DUMBING DOWN THE MEDIA 

Editors, Daily Planet: 

Becky O’Malley’s editorial on the accelerating dumbing down of ever more concentrated mass media, and especially about the Chronicle’s tragic death spiral. was particularly apt as Dean Singleton and the Hearst Corporation collude to control and corrode virtually all of the print media in the entire Bay Area. 

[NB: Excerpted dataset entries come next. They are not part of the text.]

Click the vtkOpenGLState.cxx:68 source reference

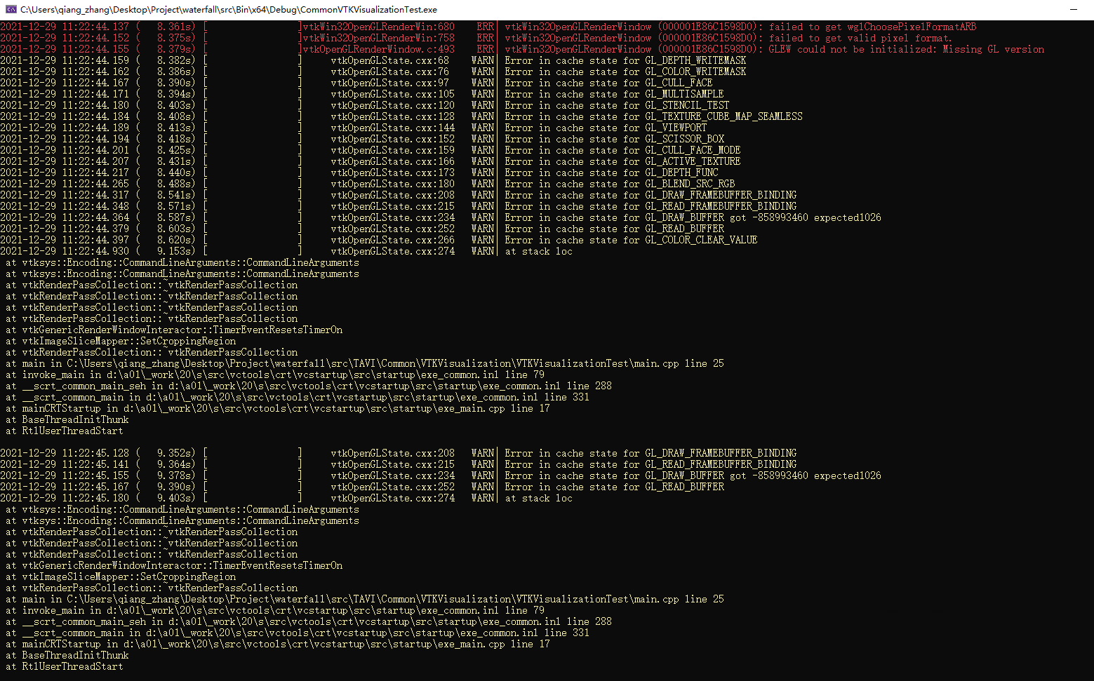pyautogui.click(x=389, y=60)
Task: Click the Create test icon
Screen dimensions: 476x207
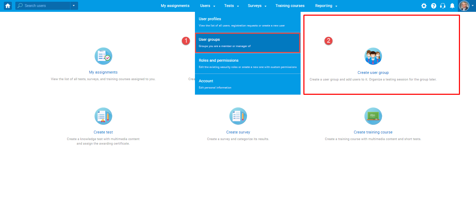Action: click(103, 116)
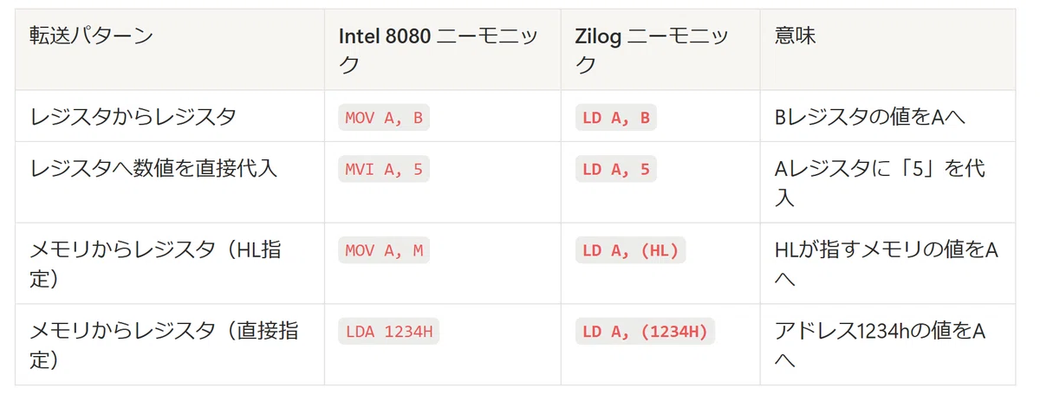Click the LD A, 5 code snippet
Image resolution: width=1040 pixels, height=401 pixels.
[616, 169]
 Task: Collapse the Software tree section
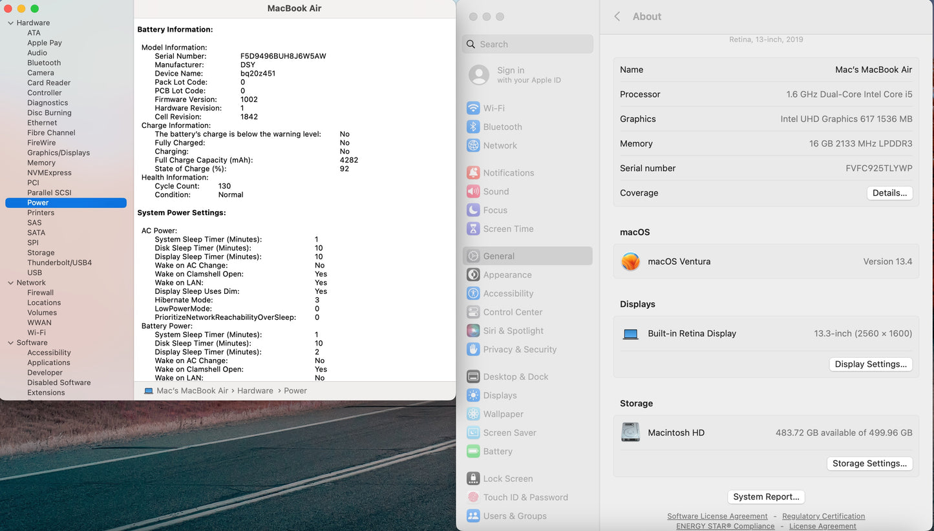pyautogui.click(x=10, y=343)
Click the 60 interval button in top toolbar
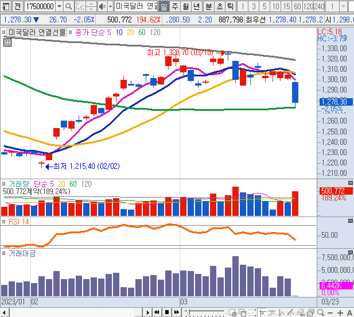Viewport: 354px width, 317px height. 297,6
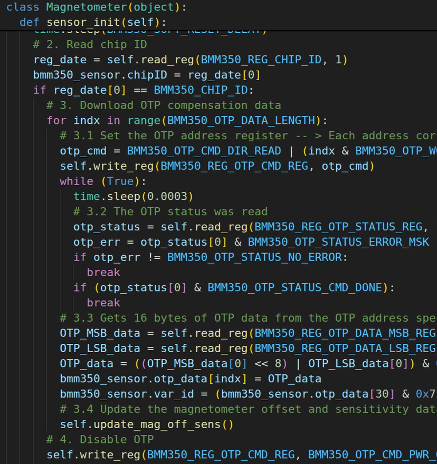This screenshot has height=464, width=437.
Task: Click the '# 4. Disable OTP' comment
Action: (100, 440)
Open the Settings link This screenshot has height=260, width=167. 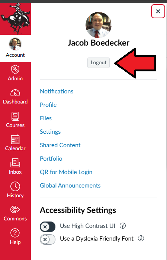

I remember when, in 1999, the Hearst Corporation was engaging in “fancy horse trading” to sidestep vanishing anti-trust laws and essentially turn San Francisco into a one-newspaper town by buying the deYoung family’s Chronicle and paying the Fang family $66 million to take its flagship Examiner. A spokesperson for the company promised that with Hearst’s far greater financial resources, it would make the Chronicle into the “world-class newspaper that the Bay Area deserves.” At the time, I thought that that would be an historical first for Hearst; conservative editor Thomas A. Rickard once said that William Randolph Hearst had “for the time of a whole generation, debauched and defiled the intelligence of the American people,” and he was by no means alone in that assessment. Boozy media magnate Bill Hearst, Jr. contended that his “Pop” was “the greatest newsman of all times,” but Hearst has never been known for first-rate journalism and my own research into the papers that Pop acquired and degraded abundantly confirmed Rickard’s claim. Hearst was the Rupert Murdoch of his time. 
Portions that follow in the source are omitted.